NYATA MEDIA — Bayangan itu masih menggelayut di pundak Eky Priyagung. Meski lebih dari 16 tahun telah berlalu, kenangan kelam masa remajanya di Makassar seakan menancap permanen dalam ingatan. Di usia 14 tahun, dunia bocah lelaki itu dipenuhi rasa sakit, kecewa, dan kemarahan.

Pada 2009, dia menjadi korban kekerasan seksual berulang oleh seorang yang seharusnya dia hormati: Sudirman, guru mengaji sekaligus pimpinan taman pendidikan Alquran, di Makassar, Sulawesi Selatan, tempat di mana dia tinggal. Kepercayaan itu dikhianati, masa kecilnya direnggut.

Pengaduan yang Ditolak

Lajang kelahiran Madiun itu pernah mencoba bersuara. Dengan keberanian yang tersisa, pria 29 tahun itu mengadu pada ibunya, Lilis. Namun yang didapat justru tamparan batin. Padahal, dia mengalami pelecehan itu sebanyak tujuh kali. Keluh kesahnya dianggap sebagai sensasi. Dianggap “halu”. Orang tuanya tak percaya bahwa sosok terpandang seperti Sudirman bisa melakukan perbuatan sekeji itu.

“Harusnya mungkin nge-support anaknya. Jadi aku ngerasa kayak orang bingung,” kenang Eky, suaranya lirih. Tapi dia memilih memahami. Ibunya punya pergulatan hidupnya sendiri sebagai pekerja di lingkungan yang keras.

| Baca Juga : Komika Yono Bakrie Resmi Menikah, Kenang Nasihat Mendiang Gustiwiw

Mencari Kebenaran

Puluhan tahun Eky Priyagung menyimpan luka itu dalam diam. Hingga akhirnya, di kamar kosnya di Kebun Jeruk, Jakarta Barat, pria kelahiran Madiun, 1996 ini memutuskan untuk bicara. Awalnya lewat materi-materi stand-up comedy. Tapi pada 22 April 2025, dia memilih speak up secara terbuka, lewat konten di media sosialnya.
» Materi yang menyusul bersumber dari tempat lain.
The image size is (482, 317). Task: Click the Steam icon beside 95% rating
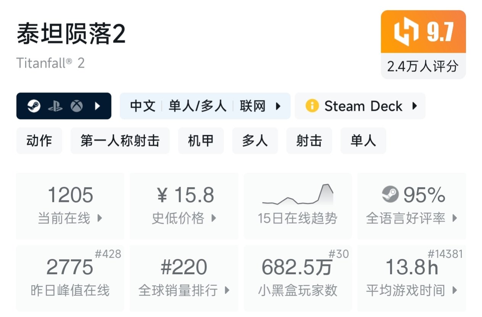(390, 194)
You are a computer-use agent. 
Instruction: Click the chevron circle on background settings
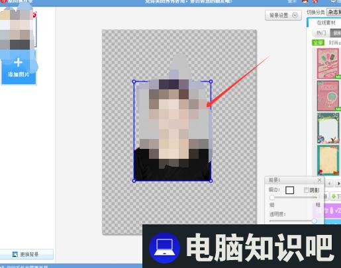pos(295,15)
Keputusan itu tak mudah. Tapi respons yang datang di luar dugaan. Dalam hitungan hari, pesan-pesan dari korban lain berdatangan. Mulai dari mereka yang menjadi korban sejak 2008, sampai baru-baru ini. Mereka bercerita melalui direct message. Mereka mendapatkan pengalaman serupa, di masjid yang sama, oleh pelaku yang sama.

Tak Lagi Sendirian

Selain pengakuan para korban, ada juga yang mengirim pesan agar konten itu dihapus, Eky Priyagung menolak. Dia pun mengunggah Instastory permintaan tolong untuk mengungkap kasus pelecehan di masa lalu. Dia ingin membongkar dan mengakhiri perbuatan bejat guru itu.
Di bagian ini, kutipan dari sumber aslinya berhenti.